From mboxrd@z Thu Jan  1 00:00:00 1970
X-Spam-Checker-Version: SpamAssassin 3.4.4 (2020-01-24) on polar.synack.me
X-Spam-Level: 
X-Spam-Status: No, score=-1.9 required=5.0 tests=BAYES_00 autolearn=ham
	autolearn_force=no version=3.4.4
X-Google-Language: ENGLISH,ASCII-7-bit
X-Google-Thread: 103376,a50a3c40267219cc
X-Google-Attributes: gid103376,public
X-Google-ArrivalTime: 2001-10-16 13:12:53 PST
Path: 
 archiver1.google.com!news1.google.com!newsfeed.stanford.edu!newsfeeds.belnet.be!news.belnet.be!newsfeed00.sul.t-online.de!newsfeed01.sul.t-online.de!t-online.de!newsfeed.germany.net!newsfeed2.easynews.net!easynews.net!news.cid.net!news.enyo.de!news1.enyo.de!not-for-mail
From: Florian Weimer <fw@deneb.enyo.de>
Newsgroups: comp.lang.ada
Subject: Re: Modern languages are case sensitive?
Date: Tue, 16 Oct 2001 22:32:13 +0200
Organization: Enyo's not your organization
Message-ID: <874rozmilu.fsf@deneb.enyo.de>
References: <3105e154.0110150021.32ff5426@posting.google.com>
 <9qeg5r$266$1@trog.dera.gov.uk> <3BCB2E0B.5D7894CD@boeing.com>
 <5ee5b646.0110160342.23b9481c@posting.google.com>
 <87g08jobpp.fsf@deneb.enyo.de> <9qhpq7$8241@news.cis.okstate.edu>
Mime-Version: 1.0
Content-Type: text/plain; charset=us-ascii
Xref: archiver1.google.com comp.lang.ada:14745
Date: 2001-10-16T22:32:13+02:00
List-Id: <comp.lang.ada>

David Starner <dvdeug@x8b4e53cd.dhcp.okstate.edu> writes:

> On Tue, 16 Oct 2001 17:18:10 +0200, Florian Weimer <fw@deneb.enyo.de> wrote:
> > Of course, this is only the visual presentation. ;-) The actual
>> representation uses alternative representations of ASCII characters
>> (LATIN SMALL LETTER DOTLESS I followed by COMBINING DOT ABOVE) and a
>> ZERO WIDTH SPACE.
>
> Then why didn't you type in the actual Unicode? 

;-)

> Because it would be very hard to?

Actually, using GNU Emacs, Quail, and the proper input method , it's
easy.

> Because it wouldn't have fooled anyone?

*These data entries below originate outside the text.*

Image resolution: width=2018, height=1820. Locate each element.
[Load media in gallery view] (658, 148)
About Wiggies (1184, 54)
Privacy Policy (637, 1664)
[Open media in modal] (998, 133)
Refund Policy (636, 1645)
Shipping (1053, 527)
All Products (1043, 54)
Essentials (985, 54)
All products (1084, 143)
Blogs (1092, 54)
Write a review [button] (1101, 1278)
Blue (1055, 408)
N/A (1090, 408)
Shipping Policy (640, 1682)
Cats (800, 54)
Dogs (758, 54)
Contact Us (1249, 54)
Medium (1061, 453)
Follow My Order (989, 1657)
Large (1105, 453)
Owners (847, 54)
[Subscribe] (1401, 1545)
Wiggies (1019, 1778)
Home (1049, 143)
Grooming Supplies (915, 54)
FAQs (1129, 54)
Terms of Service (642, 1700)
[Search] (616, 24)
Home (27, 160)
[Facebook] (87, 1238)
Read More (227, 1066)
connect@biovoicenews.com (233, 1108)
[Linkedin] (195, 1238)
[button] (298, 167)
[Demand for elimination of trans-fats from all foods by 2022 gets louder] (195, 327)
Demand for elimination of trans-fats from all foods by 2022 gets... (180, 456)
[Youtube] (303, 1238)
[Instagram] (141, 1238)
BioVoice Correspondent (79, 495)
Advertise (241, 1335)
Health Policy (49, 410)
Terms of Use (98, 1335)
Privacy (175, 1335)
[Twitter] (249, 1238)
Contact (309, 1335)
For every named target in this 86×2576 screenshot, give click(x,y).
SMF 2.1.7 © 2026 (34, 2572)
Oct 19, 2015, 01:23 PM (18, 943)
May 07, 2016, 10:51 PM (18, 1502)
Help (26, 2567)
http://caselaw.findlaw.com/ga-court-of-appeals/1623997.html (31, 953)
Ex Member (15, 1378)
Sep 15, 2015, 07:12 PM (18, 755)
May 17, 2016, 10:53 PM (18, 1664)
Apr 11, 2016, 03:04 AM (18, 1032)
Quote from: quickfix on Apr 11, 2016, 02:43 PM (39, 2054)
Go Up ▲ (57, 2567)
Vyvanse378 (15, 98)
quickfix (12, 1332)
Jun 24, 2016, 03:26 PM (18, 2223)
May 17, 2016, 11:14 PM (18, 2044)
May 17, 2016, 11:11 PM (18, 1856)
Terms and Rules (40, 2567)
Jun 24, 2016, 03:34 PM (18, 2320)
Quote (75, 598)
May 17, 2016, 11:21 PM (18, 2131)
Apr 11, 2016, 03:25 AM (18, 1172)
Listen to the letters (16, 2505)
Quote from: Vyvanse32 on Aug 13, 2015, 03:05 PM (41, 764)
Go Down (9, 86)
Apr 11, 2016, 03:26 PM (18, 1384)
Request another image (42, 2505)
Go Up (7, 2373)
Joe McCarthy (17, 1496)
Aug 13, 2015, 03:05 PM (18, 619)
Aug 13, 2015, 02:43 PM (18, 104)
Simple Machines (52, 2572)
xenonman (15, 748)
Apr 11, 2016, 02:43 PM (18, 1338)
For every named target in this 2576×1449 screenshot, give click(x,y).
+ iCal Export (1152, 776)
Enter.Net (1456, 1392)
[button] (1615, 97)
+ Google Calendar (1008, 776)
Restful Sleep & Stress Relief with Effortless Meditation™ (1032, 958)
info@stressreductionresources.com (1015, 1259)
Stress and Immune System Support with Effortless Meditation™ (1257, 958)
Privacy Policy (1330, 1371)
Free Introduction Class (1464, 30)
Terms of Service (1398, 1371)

Probably true.  There are few applications which treat combining
characters correctly (at least for GNU, I don't know about other
operating systems).

>> Clearly, Unicode is not suitable for identifiers.  There are five
>> different ways to represent a symbol which looks like a capital H!
>
> And in ASCII there are three symbols that look like a vertical line,
> and two that look like a circle, and they're used to confuse things
> all the time.

In most cases, you can use fonts which highlight these differences
(IBM did this with their PC, and has stuck since: "0" has got a dot in
the middle, and "|" a hole).

With Unicode, things are a bit different.  Perhaps you could use
different typefaces for different languages, but at least today, there
are very few complete Unicode fonts, and chances are small that a few
of them are available on a single system.  Or colors can highlight
differences.  Or you could turn off processing of combining characters
and non-spacing space characters when editing source code (reducing
the level of Unicode compatibility).  I don't know which approach is
best, that's why I continue to use an ASCII subset.  Unfortunately,
people are eager to use Unicode identifiers everywhere, even in email
addresses. :-(

> If you speak Russian or Hebrew or Japanese natively and English
> poorly or not at all, Unicode identifiers are much clearer.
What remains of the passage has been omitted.